Les vers de terre, nouvelle solution contre l’antibiorésistance ?

Les vers de terre, nouvelle solution contre l’antibiorésistance ?

Selon une étude menée par des chercheurs de l’American Chemical Society (ACS), les vers de terre pourraient être une solution naturelle et durable contre le problème mondial de l’antibiorésistance

Une solution naturelle contre la résistance aux antibiotiques

Les vers de terre améliorent le sol en l’aérant, en décomposant la matière organique et en minéralisant les nutriments. Mais ils pourraient être encore plus indispensables, non plus dans le secteur de l’agriculture, mais dans le secteur médical.

Des chercheurs de l’American Chemical Society (ACS), une société savante basée aux États-Unis active dans le domaine de la recherche scientifique en chimie, ont découvert un autre rôle possible de ces lombrics : réduire le nombre et l’abondance relative des gènes de résistance aux antibiotiques ou Antibiotic Résistance Gene (ARG) dans les sols de divers écosystèmes. Selon les chercheurs, ces résultats impliquent que les vers de terre pourraient être une solution naturelle et durable pour résoudre le problème mondial de la résistance aux antibiotiques.

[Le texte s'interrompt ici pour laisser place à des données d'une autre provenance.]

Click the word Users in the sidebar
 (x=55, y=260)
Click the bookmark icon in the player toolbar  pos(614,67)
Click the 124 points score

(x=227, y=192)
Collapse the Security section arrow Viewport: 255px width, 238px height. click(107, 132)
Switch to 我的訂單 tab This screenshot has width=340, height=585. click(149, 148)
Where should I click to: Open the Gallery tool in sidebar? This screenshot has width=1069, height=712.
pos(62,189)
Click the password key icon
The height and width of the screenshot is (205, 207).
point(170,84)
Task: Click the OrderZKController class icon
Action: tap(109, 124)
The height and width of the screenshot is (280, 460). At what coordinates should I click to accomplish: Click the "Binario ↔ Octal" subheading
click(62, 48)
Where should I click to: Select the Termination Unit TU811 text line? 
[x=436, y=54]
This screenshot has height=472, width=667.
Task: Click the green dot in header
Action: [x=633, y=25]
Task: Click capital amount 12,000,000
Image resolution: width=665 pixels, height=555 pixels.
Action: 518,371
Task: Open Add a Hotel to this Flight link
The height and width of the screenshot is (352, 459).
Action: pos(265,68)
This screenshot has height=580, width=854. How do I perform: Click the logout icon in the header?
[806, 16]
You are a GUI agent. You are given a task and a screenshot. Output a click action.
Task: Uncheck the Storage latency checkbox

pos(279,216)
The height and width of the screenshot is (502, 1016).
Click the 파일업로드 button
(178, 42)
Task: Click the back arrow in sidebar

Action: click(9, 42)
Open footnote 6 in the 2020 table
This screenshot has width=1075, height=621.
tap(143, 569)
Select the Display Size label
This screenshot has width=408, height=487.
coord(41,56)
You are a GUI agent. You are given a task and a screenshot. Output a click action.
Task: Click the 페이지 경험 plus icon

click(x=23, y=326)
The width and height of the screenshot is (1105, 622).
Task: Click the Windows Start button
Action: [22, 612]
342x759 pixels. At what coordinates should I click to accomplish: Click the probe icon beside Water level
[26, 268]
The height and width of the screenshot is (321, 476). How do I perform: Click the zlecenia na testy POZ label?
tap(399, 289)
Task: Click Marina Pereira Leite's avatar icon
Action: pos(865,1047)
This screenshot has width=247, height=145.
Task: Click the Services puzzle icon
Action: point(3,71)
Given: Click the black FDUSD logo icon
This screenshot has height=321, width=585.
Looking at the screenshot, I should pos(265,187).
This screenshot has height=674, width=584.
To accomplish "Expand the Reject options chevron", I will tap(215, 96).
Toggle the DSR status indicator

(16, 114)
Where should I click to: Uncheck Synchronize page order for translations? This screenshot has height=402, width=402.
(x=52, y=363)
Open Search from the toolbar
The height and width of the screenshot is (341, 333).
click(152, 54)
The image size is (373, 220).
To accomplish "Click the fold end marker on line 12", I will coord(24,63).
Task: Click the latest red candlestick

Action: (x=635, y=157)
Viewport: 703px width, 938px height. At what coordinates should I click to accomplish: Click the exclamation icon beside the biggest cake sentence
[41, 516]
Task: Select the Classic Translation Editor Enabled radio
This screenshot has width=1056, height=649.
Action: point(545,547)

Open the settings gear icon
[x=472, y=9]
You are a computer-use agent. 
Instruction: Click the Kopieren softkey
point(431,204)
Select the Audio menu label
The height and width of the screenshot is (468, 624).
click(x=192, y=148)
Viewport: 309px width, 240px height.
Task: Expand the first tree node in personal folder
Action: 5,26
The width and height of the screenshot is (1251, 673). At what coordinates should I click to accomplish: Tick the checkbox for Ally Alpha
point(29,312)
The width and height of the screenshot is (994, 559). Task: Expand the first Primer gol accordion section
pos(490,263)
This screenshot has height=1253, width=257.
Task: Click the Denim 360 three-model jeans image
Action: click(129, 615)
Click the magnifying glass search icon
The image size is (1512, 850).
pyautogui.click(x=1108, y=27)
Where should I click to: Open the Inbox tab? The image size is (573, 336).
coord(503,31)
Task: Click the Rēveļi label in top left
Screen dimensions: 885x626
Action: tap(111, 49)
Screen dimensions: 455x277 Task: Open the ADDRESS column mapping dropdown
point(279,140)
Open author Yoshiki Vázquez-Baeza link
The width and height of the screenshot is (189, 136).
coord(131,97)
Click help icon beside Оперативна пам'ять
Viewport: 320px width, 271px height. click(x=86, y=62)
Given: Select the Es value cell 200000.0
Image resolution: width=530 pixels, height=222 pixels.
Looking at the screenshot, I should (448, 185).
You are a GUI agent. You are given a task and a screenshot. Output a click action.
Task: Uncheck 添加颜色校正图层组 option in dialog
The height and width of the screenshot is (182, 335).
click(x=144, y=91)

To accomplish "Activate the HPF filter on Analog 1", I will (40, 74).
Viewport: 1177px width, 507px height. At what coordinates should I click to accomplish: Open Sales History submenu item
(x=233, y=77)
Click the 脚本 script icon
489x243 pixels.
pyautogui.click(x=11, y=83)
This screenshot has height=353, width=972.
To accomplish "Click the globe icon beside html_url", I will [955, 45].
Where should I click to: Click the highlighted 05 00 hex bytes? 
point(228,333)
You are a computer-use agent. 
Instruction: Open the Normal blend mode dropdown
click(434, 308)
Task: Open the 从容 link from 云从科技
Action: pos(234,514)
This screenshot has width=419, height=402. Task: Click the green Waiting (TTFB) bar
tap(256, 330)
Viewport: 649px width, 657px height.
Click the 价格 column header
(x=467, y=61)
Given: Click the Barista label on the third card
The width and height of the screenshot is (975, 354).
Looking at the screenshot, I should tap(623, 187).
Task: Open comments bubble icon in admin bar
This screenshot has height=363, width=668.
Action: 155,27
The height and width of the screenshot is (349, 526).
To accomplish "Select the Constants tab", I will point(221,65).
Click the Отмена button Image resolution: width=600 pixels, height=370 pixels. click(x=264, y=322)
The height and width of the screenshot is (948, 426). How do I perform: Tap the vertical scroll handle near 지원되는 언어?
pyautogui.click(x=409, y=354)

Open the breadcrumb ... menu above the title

La surutilisation des antibiotiques chez les humains et les animaux a entraîné une accumulation d’ARG dans les sols, ce qui pourrait contribuer à l’augmentation des infections résistantes aux antibiotiques. Pourtant, les vers de terre consomment plusieurs tonnes de sol par an dans le monde et leurs tripes ont une combinaison unique de :

  • Conditions de faible teneur en oxygène ;
  • Ph (potentiel hydrogène et qui représente la mesure de l’alcalinité) neutre ;
  • Habitants microbiens intrus qui pourraient avoir un effet sur les ARG.

Des résultats controversés…

Le rôle des vers de terre dans la propagation de la résistance aux antibiotiques a pourtant été controversé. Certaines études dans des milieux contrôlés suggèrent que leurs tripes sont des points chauds pour les ARG, qu’ils peuvent propager dans le sol avec leurs mouvements. D’autres études indiquent que les tripes des vers de terre peuvent réduire l’abondance des ARG en détruisant les bactéries hôtes et les éléments génétiques mobiles.

Pour mieux comprendre le problème, les chercheurs de l’American Chemical Society (ACS) ont collecté des vers de terre et des échantillons de sols environnants dans 28 provinces chinoises. Ils ont ensuite analysé la composition des communautés microbiennes dans les intestins des vers et le sol environnant, constatant qu’elles différaient entre les tripes et le sol et aussi entre les sites.

L’équipe de chercheurs a trouvé des résultats intéressants :

  • Un nombre et une abondance relative inférieurs d’ARG dans les entrailles des vers de terre que dans le sol correspondant sur tous les sites d’échantillonnage ;
  • Les tripes de vers de terre avaient des niveaux inférieurs d’espèces bactériennes qui hébergent généralement des ARG. Ces bactéries et leurs ARG pourraient être détruits pendant la digestion, ou les bactéries qui vivent dans l’intestin pourraient les surpasser.

Dans d’autres expériences, ils ont utilisé des environnements contrôlés pour montrer que le nombre et l’abondance relative des ARG étaient plus élevés dans les tripes de vers de terre que dans leurs excréments. L’ajout de vers de terre a également réduit les ARG dans les échantillons de sol.

Finalement, ces résultats suggèrent que les vers de terre ont le potentiel d’atténuer ces gènes dans les sols en tant que forme de biorestauration naturelle, ce qui pourrait être une solution non négligeable et qui plus est naturelle contre la résistance aux antibiotiques.